■ Directions: Write the next part of the passage below about coping with grief on Mothers' Day, picking up after its final sentence.

Coping on Mothers’ Day
In the lead up to Mothers’ Day, the emptiness and pain that arises for someone who has lost their mother, and for mothers' who have lost a child, can make Mothers’ Day a day to dread and avoid rather than cherish.
And it’s not only those who have experienced death who are coping with grief on Mother’s Day, grief extends to other circumstances too, an estranged parent, a painful childhood, and other life changes and challenges. We have another article specifically about the loss of an infant or child, you may want to read for more guidance also.
When friends and relatives are talking about what to buy their mother or how they will spend the day with her and when advertising campaigns are so focused on mothers and the relationship between mother and child, the pain of what is missing may be overwhelming…yet it is also an opportunity for something else to grow.
Below are some ideas for coping with grief on Mother’s Day and how to help yourself heal and move through the loss in your life.
You may find some of these tips helpful, or you may discover some of your own, please feel free to share your coping strategies in the comments.
Be a mother to yourself.
Mothers tune into what we need without us asking. They know when we are tired, hungry, sad, lonely or happy. Be that for yourself today. Listen to yourself and ask what it is you need to feel to better. Reach out to others, or help yourself, to get the love and support you need.
Your experience of having or being a mother may not be ideal, often things in life rarely are, so depending on your own experience of motherhood, how can you treat yourself in a way that might honour that relationship?

■ The data:
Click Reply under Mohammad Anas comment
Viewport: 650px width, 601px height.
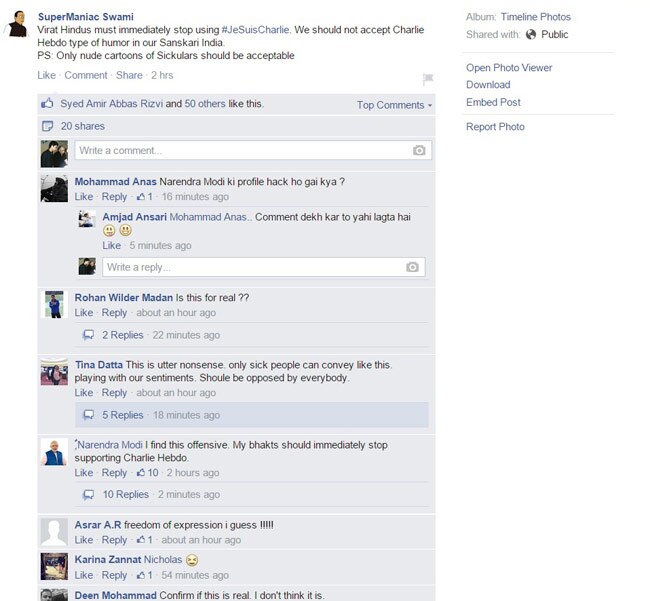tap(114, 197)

* * *

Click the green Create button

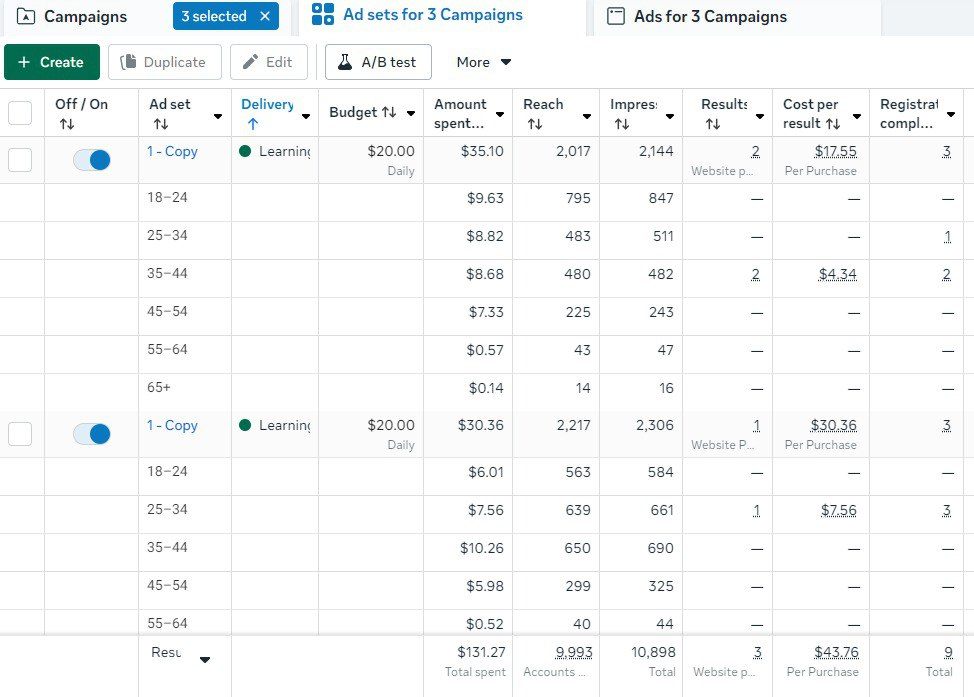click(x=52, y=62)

...

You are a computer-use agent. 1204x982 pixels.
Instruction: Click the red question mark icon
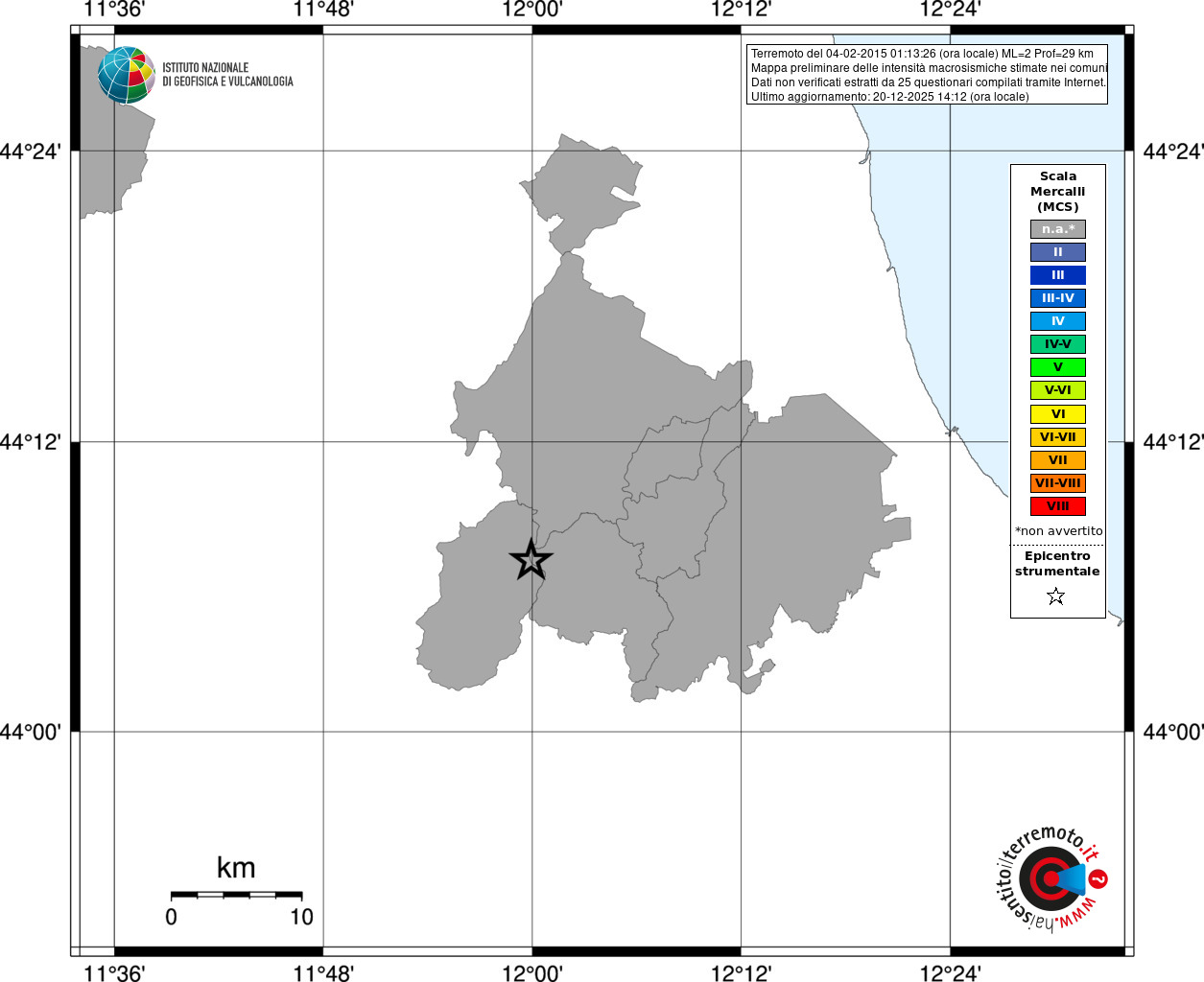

■ Expected answer:
You may wish to do something productive with your feelings of anger or the loneliness of loss. The Women in Super Mothers’ Day Classic is a great example of a way to release this energy and connect with others. As Australia’s biggest breast cancer research fundraiser, the fun run is held around Australia to support the National Breast Cancer Foundation. Many participants run as they too have lost a love one, which turns the run into a community event that really connects people. Through running or walking we can use the pain to make a difference and not just sit with it alone at home.
If running is not for you, you might want to donate to a charity, particularly if the cause is close to home, be it the cause of death, a passion of your mother’s, or simply something you care about.
Below are some popular options, but you can choose any you’d like, just make sure they are a registered charity. These organisations also provide resources you may be able to access if you feel the need.
Connect with others.
Some people have friends, and most often family, who are in the same situation; they too have lost their mother, grandmother or child and gather together on Mothers’ Day to support one another, to remember their loved ones, and to celebrate themselves.
Another idea is to reach out and tell someone you trust and feel close to exactly how you are feeling; see if you can get that hug, a listening ear, or sense of warmth that mothers so often provide.
If you’re looking for support and connection outside of your circle, Motherless Daughters is an organisation that aims to help women who have lost their mother with events, support programs, and research initiatives.
While navigating the loss of a mother is an undoubtedly painful experience, it needn’t be a lonely one.
Having people that understand where you’re coming from and can relate to how you’re feeling can be a monumental help when it comes to coping, on Mother’s Day and through every day of the year.
Take a moment.
Take even a single moment to reflect on your relationship; propose a toast to your mother, have a conversation about her or visit her graveside.
You could take a moment to reflect, to scatter flowers or petals in a place she loved most, write her a note you wish she would read or revisit family photos. What is it you miss most about them? Remembering and looking through photos of your mother, or your child, can help you to feel connected and feel close to them once more.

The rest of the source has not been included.